Sure. This is a good point, but is not related to the discussion. The
discussion is about operator new being inferior to malloc, not about
vector in relationship to malloc. Vector does what it can using the
allocator interface.


But most code shouldn't use operator new (directly) anyway.
Call me stubborn, but as a second job I have been teaching
C++ in the last decade and if there's one thing I've learned
it's that most users shouldn't fiddle with memory manually.
They shouldn't even be using the new and delete operators
(or 'malloc()'/'free()', FTM) directly, let alone try to
make use of an advanced feature that expands memory in place.
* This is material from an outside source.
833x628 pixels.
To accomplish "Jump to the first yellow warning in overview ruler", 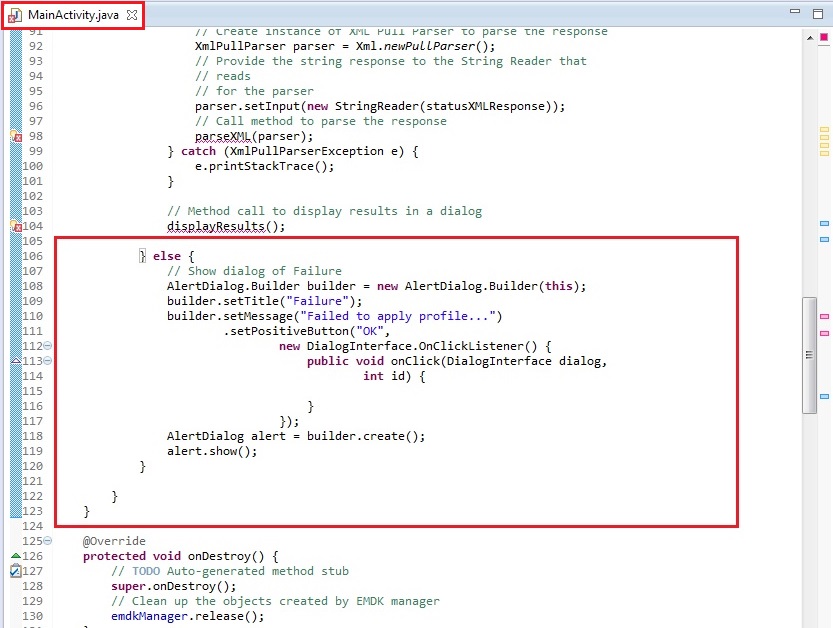I will click(824, 129).
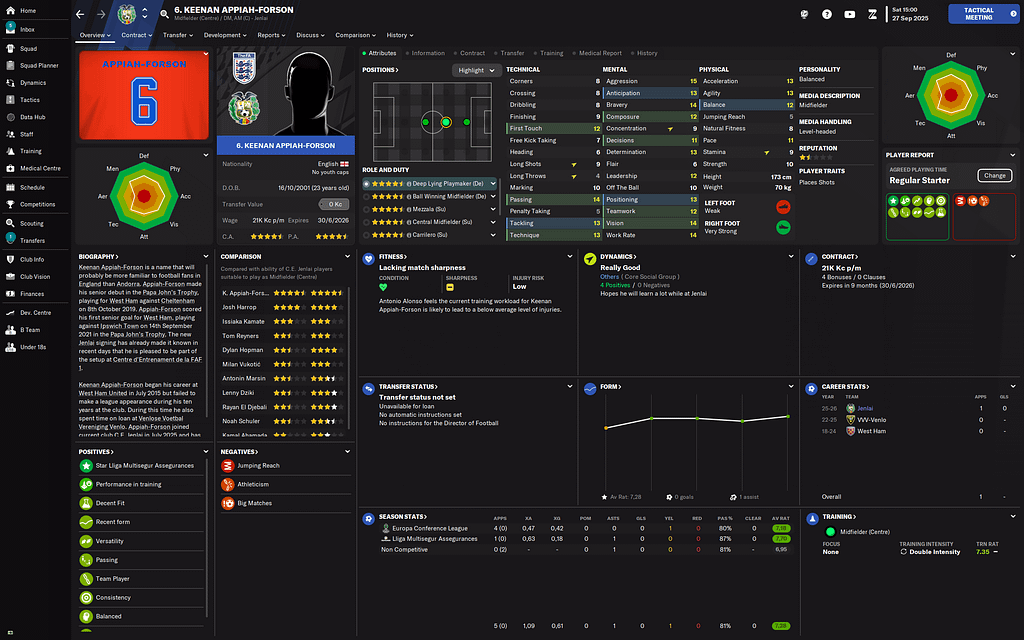Click the search magnifier beside player name

(164, 11)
For most users, new should be used for allocating single
objects exclusively, everything else should be done using a
container. (And for single objects operator new is vastly
superior to 'malloc()' as it relieves users from having to
remember to initialize the raw memory handed out by the heap
manager.)
So what we're talking here is only cases where the memory
for many objects lying side-by-side needs to be expanded to
add more objects at the end. That's dynamic resizeable arrays
and most users should use 'std::vector' for that task. I fail
to see how new/malloc comes into the picture here.
So instead let's look at how to allow 'std::vector' to make
use of the heap manager's built-in ability to grow a chunk of
memory. If an obscure and rarely understood extension to the
allocator interface allows this, then that's all what's
needed:
  size_type allocator::resize(const_pointer p, size_type new_requested);
Most users won't even bother with it, most user's code will
become more efficient without them touching a single line of
it, and people like those discussing this here have a more
sophisticated hammer at their hand to be used with their own
special-purpose nails^Wcontainers.
Now, whether this is implemented using some system-specific
extension of the heap manager or whether your define some
publicly available memory resize function doesn't make all
that much difference -- as long that, if you decide for the
latter, it's even more obscure than the allocator member from
above, so that most users will never try to make use of it
directly. (Well, thinking about this, it indeed _does_ make a
difference. I'd rather it's some obscure, hidden, hard-to-use,
and non-portable vendor-specific quirk as that reduces the
number of unfit users trying to use it...)


This has "violent agreement" written all over it. I have no idea how it
could be understood that I'm countering the above. Yes, it *would* be
great if vector exploited a better allocator interface. Why write a
lengthy post explaining that as if it were countering some other opinon.